EIS and VCT: Risk and reward

In recent years, Enterprise Investment Scheme (EIS) and Venture Capital Trust (VCT) investments have gained significant popularity amongst wealthier investors. And both schemes undoubtedly remain an attractive proposition for experienced investors looking to maximise tax-efficiency and diversify their portfolios.

Attractive investment opportunity

A key benefit associated with EISs and VCTs, and a more recent addition to this stable, the Seed Enterprise Investment Scheme (SEIS), is the tax benefits they enjoy. This point has increasingly come to the fore as tax advantages afforded to other investments, most notably pensions, have been squeezed. As a result, EISs and VCTs are increasingly recommended to investors who are close to breaching pension allowances but still want to save for retirement tax-efficiently.

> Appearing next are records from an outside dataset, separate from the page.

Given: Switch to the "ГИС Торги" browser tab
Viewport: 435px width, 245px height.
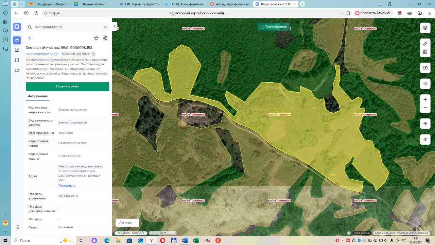Looking at the screenshot, I should (139, 4).
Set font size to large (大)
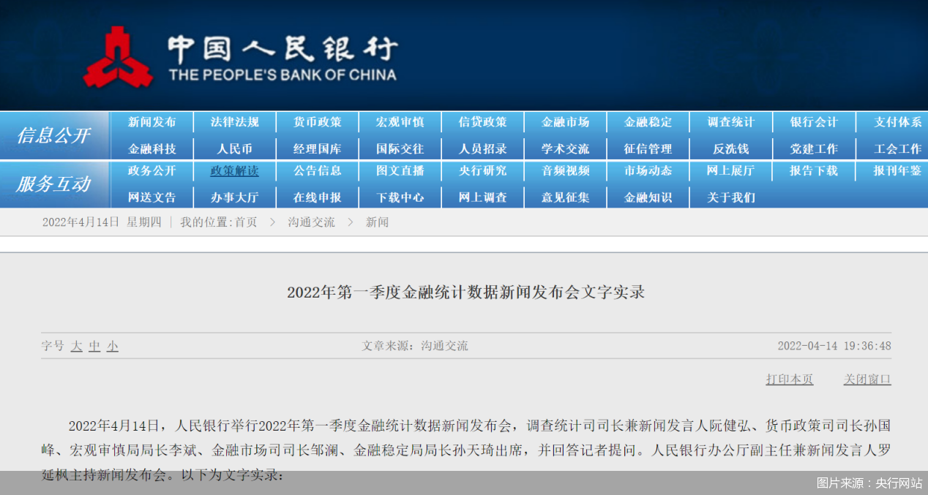Screen dimensions: 928x495 click(76, 346)
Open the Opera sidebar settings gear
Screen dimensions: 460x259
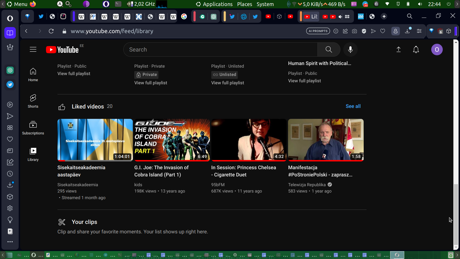click(x=10, y=208)
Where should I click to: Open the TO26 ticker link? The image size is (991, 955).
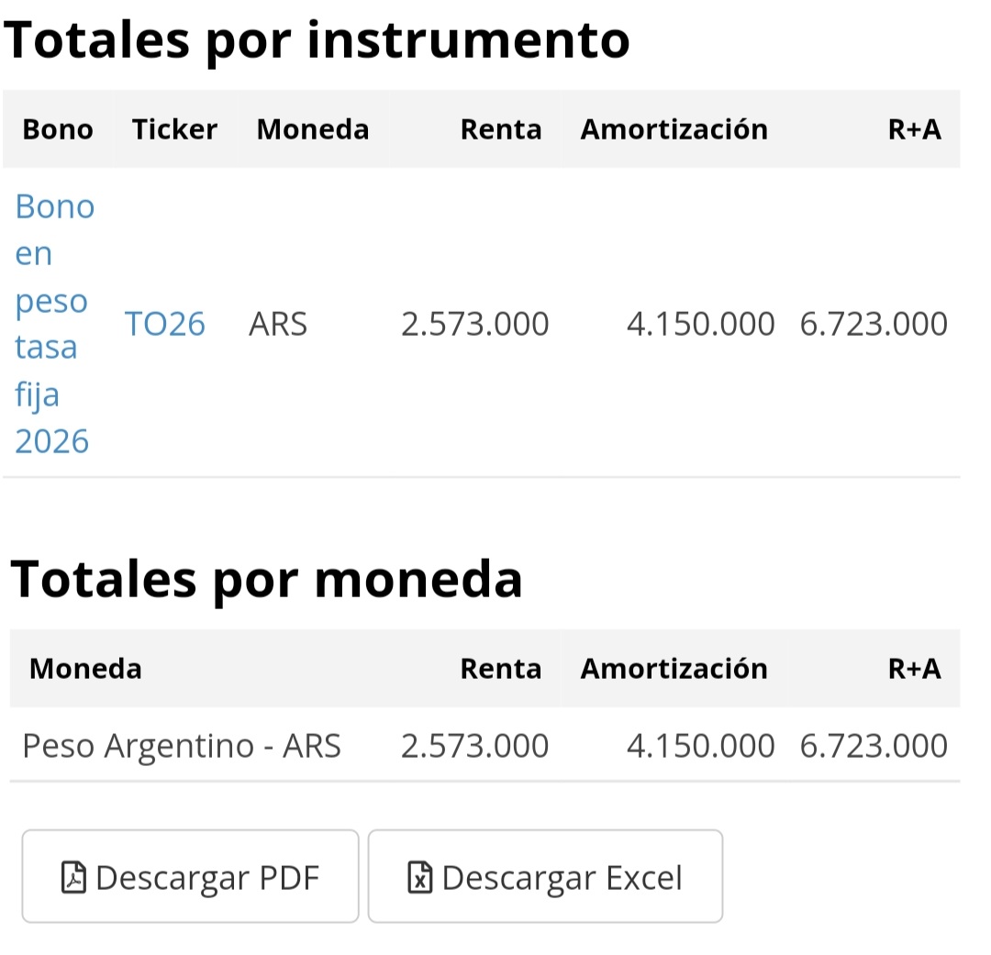click(165, 324)
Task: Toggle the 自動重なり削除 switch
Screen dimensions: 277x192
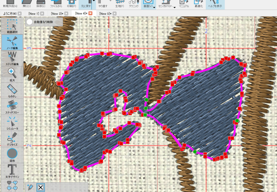Action: [x=29, y=22]
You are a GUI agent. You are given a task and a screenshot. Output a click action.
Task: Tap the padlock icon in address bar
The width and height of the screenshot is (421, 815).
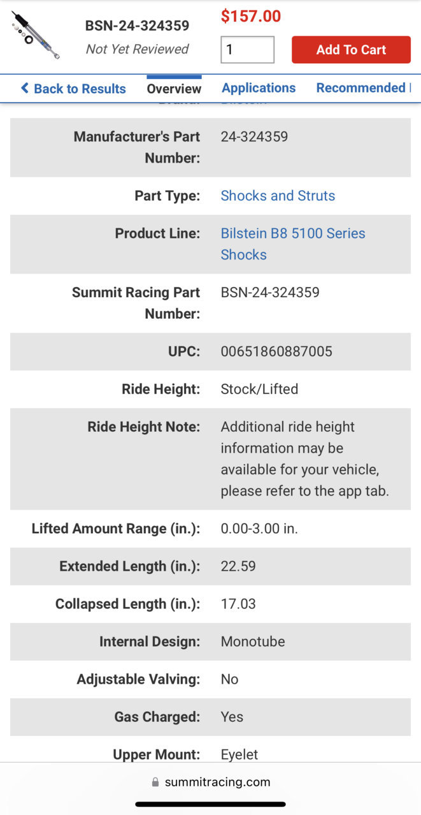coord(155,782)
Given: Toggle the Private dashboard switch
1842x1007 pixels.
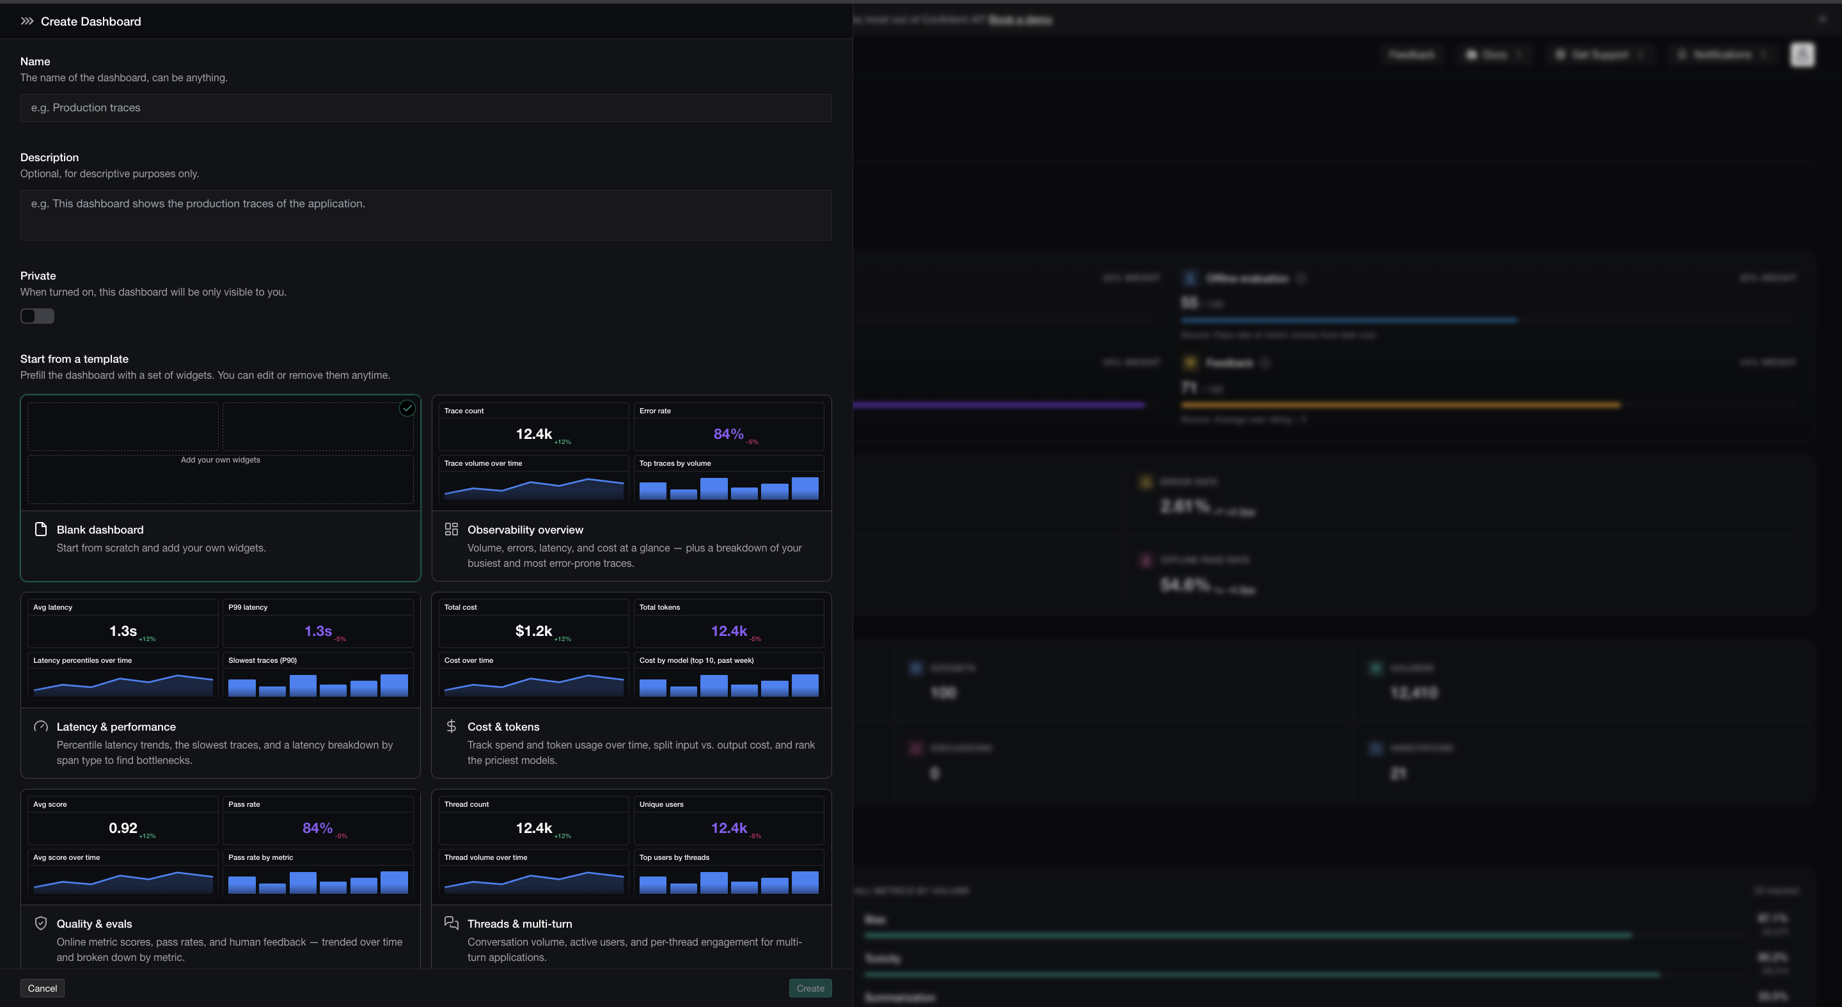Looking at the screenshot, I should [37, 316].
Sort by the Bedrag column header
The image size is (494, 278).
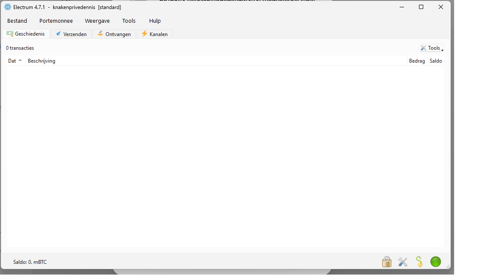click(417, 61)
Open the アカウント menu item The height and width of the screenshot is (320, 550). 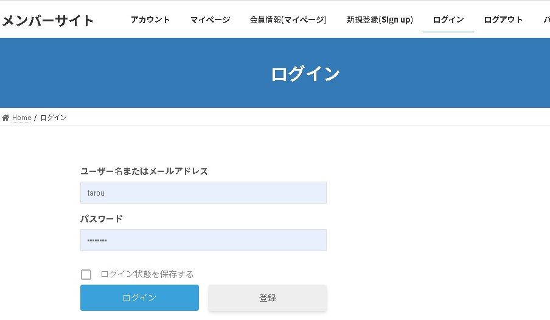tap(150, 20)
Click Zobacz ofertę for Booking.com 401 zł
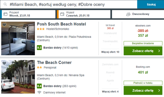164x97 pixels. point(143,90)
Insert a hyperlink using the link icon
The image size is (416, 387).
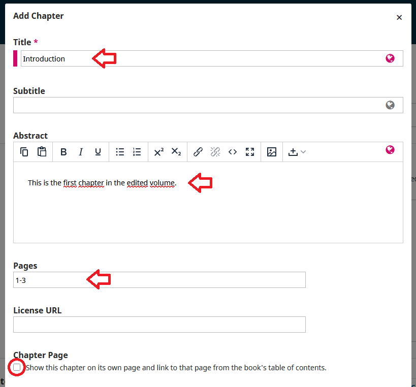tap(198, 151)
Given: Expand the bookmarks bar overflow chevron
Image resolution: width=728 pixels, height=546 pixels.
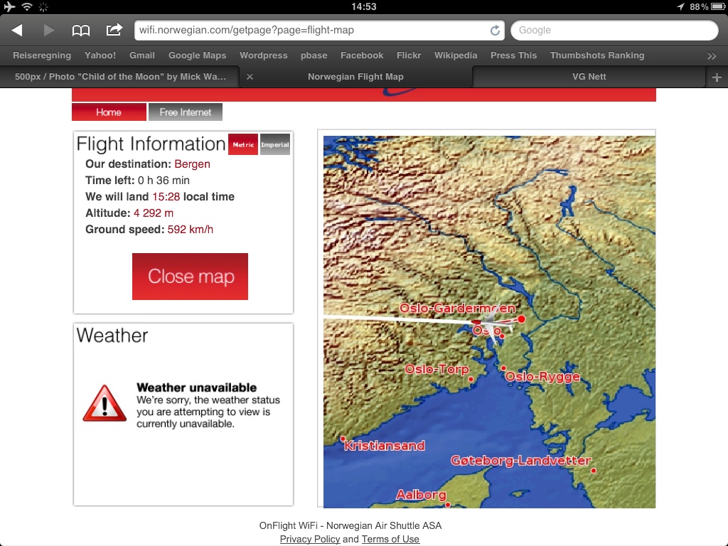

These schemes are more than mere tax tools though as they provide important diversification benefits too. For instance, the types of investments held in EISs and VCTs inevitably mean they have low correlation to mainstream ISA and pension products which typically invest in larger firms. This makes them an appealing proposition for wealthy investors seeking greater portfolio diversification.

Potential risks…

However, while there are certainly plenty of benefits associated with these schemes, they are only suitable for investors who are comfortable holding high-risk investments. This enhanced risk element stems from the fact that EISs and VCTs invest in small, fledgling and therefore typically fragile enterprises.

Although some of these companies will undoubtedly flourish and deliver strong returns, many will inevitably fail. As a result, these schemes have a high-risk profile, which is something any prospective investor needs to take into account. This also means that EIS and VCT investments are only suitable for a relatively small proportion of an investor’s overall portfolio.

…but potentially high rewards

For anyone prepared to take the risk, however, these schemes do offer the potential to deliver high returns and, in recent years, both EIS and VCT investments have performed strongly. For instance, according to data from the Association of Investment Companies (AIC), the average generalist VCT delivered a 140% total return over the past decade, while the top 16 VCTs all at least doubled investors’ money on a net asset value return basis over that period.

Investments worthy of consideration

Although it is important to remember that not all VCTs have performed strongly over the last decade and that choosing the right fund manager is paramount, the AIC data does certainly highlight this sector’s potential for generating impressive returns. It is therefore perhaps not too surprising that a growing number of investors are choosing VCT and EIS investments, particularly as a companion to pension savings.

Indeed, so long as the risks are fully understood, these schemes are worth consideration for any wealthy investor seeking a long-term investment that maximises tax-efficiency and provides portfolio diversification.